Oil prices fell to two-month lows on Friday after data this week indicated US production hit record levels, raising concerns the market will become oversupplied.
Brent crude, the international benchmark, fell 0.62% to $64.41 a barrel on Friday. Just 15 days ago, Brent hit a three-year high, rising of $71.28 a barrel.
Similarly, Nymex West Texas Intermediate (WTI) fell 0.88% to $60.61 a barrel on Friday, having hit a three-year high of $66.66 a barrrel little more than two weeks ago.
Analysts said that the current bout of risk aversion in equity markets had prompted a withdrawal of speculative long positions - or investors backing a rise in oil prices.
Warren Patterson, commodities strategist at ING said: "Friday's Commitment of Traders report is likely to show a fairly large reduction in the speculative net longs.
"Apart from the fact that the market is trading 3% lower over the reporting week, aggregate open interest has also fallen by 5% to 2,396,395 lots – suggesting the liquidation of longs."

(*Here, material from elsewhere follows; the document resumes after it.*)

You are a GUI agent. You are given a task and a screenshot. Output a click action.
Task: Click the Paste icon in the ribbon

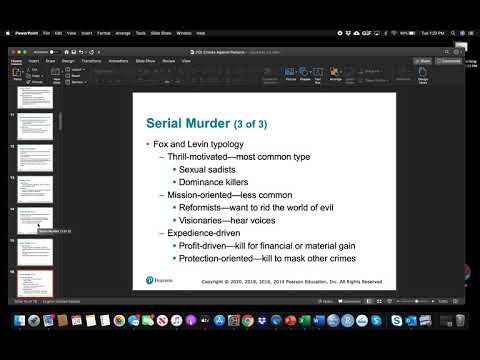tap(17, 73)
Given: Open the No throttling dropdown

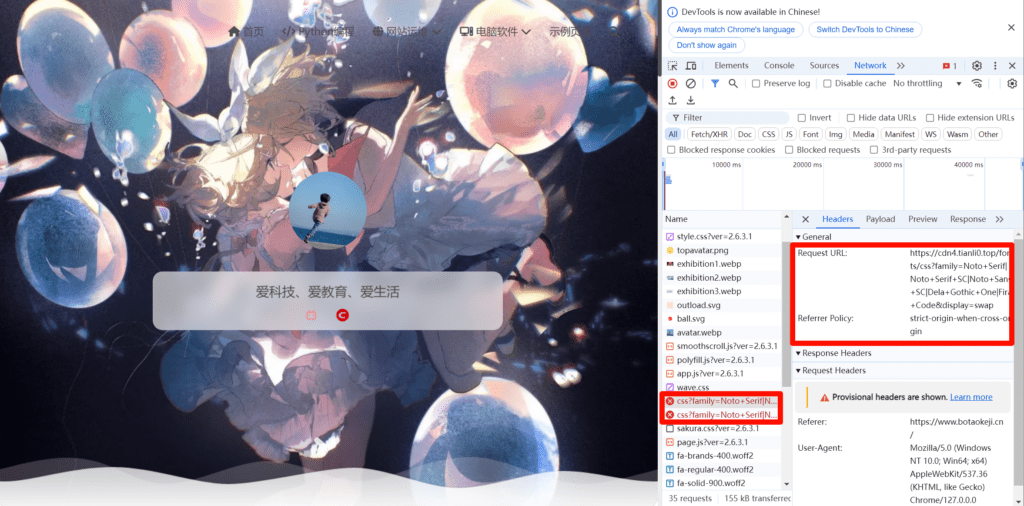Looking at the screenshot, I should point(926,84).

Underpinning the losses this week, however, was the report on Wednesday from the Energy Information Administration (EIA) that showed an increase in US crude inventories.
The EIA report showed US crude stockpiles rose by 1.9 million barrels last week, while US refineries - now working full tilt after the recent maintenance season - pumped out large increases in gasoline and other distillates.
Furthermore, the EIA showed that US production last week averaged 10.25 million barrels per day - up 332 bpd on the previous week and a new weekly record.
"Given the recent pick-up in US drilling activity, we believe this production growth will continue moving forward," said ING's Patterson.